Although not the most beautiful of Afghanistan's cities, Kabul is by far the most cosmopolitan: the social and cultural Afghan equivalent of New York, Los Angeles and Washington, D.C. melded into one metropolis. And although Kabul boasts very little in the way of glamour, investment capital and strong governance, you can find here educated female professionals who wear Western garb (although always with a head scarf) and compete successfully with the menfolk. Yet the streets of Kabul also provide reminders that most Afghans live by a familial and social code much different from what is acceptable to an urbane Westerner. Perhaps this cultural divide is best exemplified by the burka worn by many women here.
My most unnerving moment so far in Afghanistan was when I passed within a foot of a woman wearing a burka who was walking the direction opposite of mine. I know that I am not supposed to stare at these women, and I didn't; but I felt myself transfixed as I had difficulty believing that what I saw coming toward me was an actual person. That's exactly the response the burka is supposed to elicit in a man, I suppose. I would not be acting properly if I acknowledged her in any way, as she is someone else's property and not considered an individual at all. The burka was effective in negating her as a person as I passed.
Other women comport themselves in public completely covered except for their upper faces, but I don't find that garb at all disarming as you can see the woman's eyes and they acknowledge, even if they don't look at you, that a human being exists under the robes. Not so with the burka. You cannot see through the mesh covering the woman's face. With their feet hidden and the sheets of the burka loose and flowing, these women are blue apparitions coming toward you. Sometimes you can see bony hands and fingers jutting from under the burka, but that only adds a grotesque, skeletal component to an otherwise sad and somewhat frightening scene.
This week I attended a lecture at the Afghanistan Ministry of Public Health. Outside the ministry building sits Massoud Circle, a major intersection in Kabul. I stared through a second-story window as I waited for the lecture to begin, watching Afghans as they walked, biked and drove around the circle. Several women I saw wore burkas, but two women held my attention more than the others. They were both in burkas, accompanied by one man, and sitting together several feet off the circle. The three looked as if they were awaiting transportation; and even though already fully covered, the two women faced away from the busy circle toward a stone wall. (See photo above.) They spoke to one another, but their clothing and position made it impossible for them to interact at all with the people around them. They took every measure available to hide their existence from the other people scurrying about near them.
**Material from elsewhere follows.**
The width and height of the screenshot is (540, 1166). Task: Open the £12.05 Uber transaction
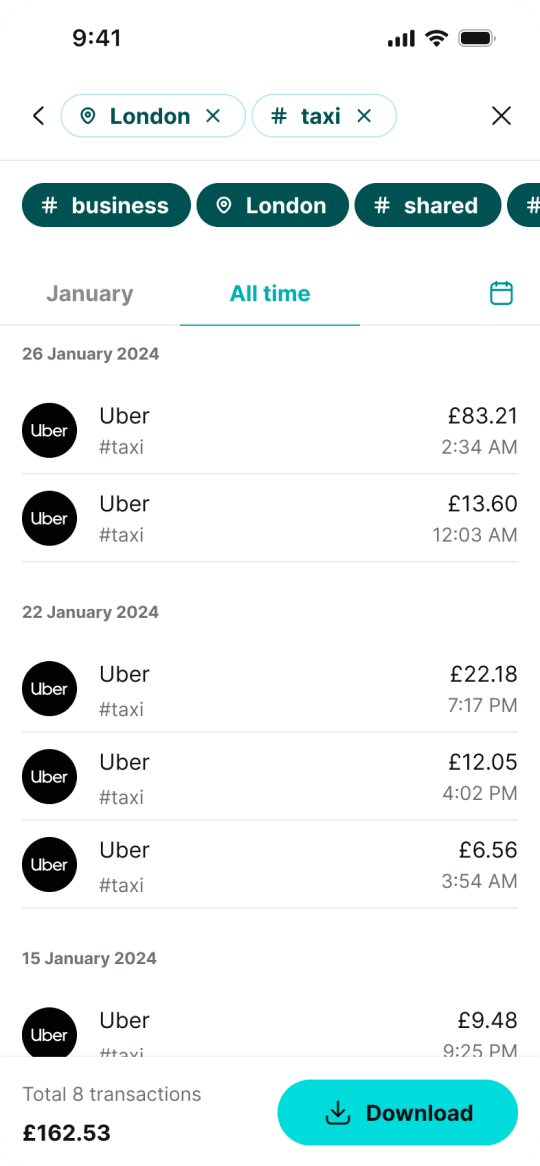270,777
The physician giving the lecture was a female Afghan physician who worked with the aid organization CARE to improve maternal-fetal health in Kabul. She explained how community educators, themselves literate local Afghan widows, tried to reach and educate expectant mothers. Many females in Afghanistan marry older men soon after the women (girls, really) reach ten years of age, even though the legal age for matrimony is sixteen. In order to educate a pregnant woman on nutrition, pre- and post-natal care, and the local medical services available, the community workers first gain the sanction of the local mullah, the Islamic leader, and then the woman's mother-in-law. (Often, an entire community of older women will meet as a shoura, an estrogen-soaked community council, to decide if they will accept the educators into their homes to speak with the younger pregnant women.) Usually, if his mother decides that an educator should speak to his pregnant wife, the husband will consent to an intervention in his home. But the husband alone determines if his wife will leave the house to visit a hospital or physician.
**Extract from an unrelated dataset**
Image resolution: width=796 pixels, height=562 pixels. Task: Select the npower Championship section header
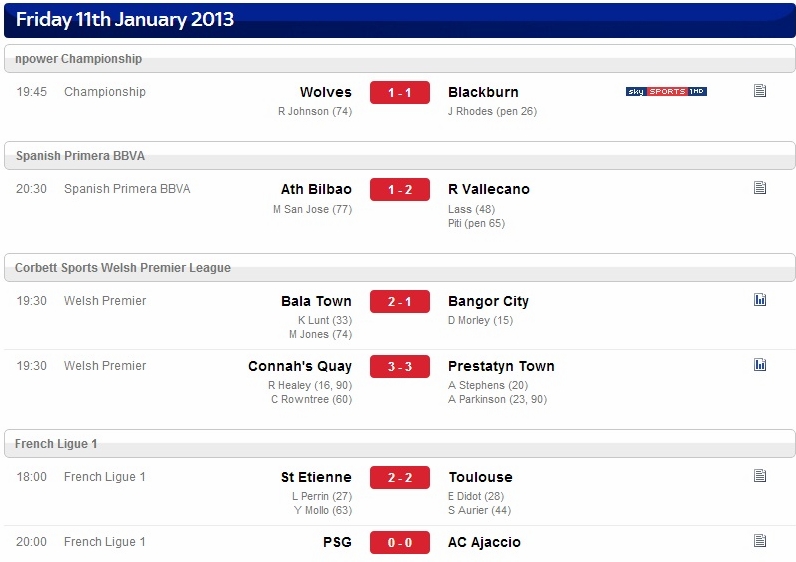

The social pressure for conformity and the engrained traditions found here can even overpower parents who want their daughters to educate and liberate themselves. I know a physician who helped sponsor a very bright young provincial woman so she could study law in Kabul. She was a stellar student. Her parents, who were quite proud of her learning and accomplishments, shocked everyone when they announced recently that they would be marrying the woman, who is twenty, to a man more than twice her age. They explained that they truly did not want to give their daughter away and force her to abandon her studies, but the pressure from their extended families was so great that they had no choice but to agree to the betrothel. The marriage will ensure that the aspiring lawyer returns to her village to spend the rest of her life as a virtual recluse.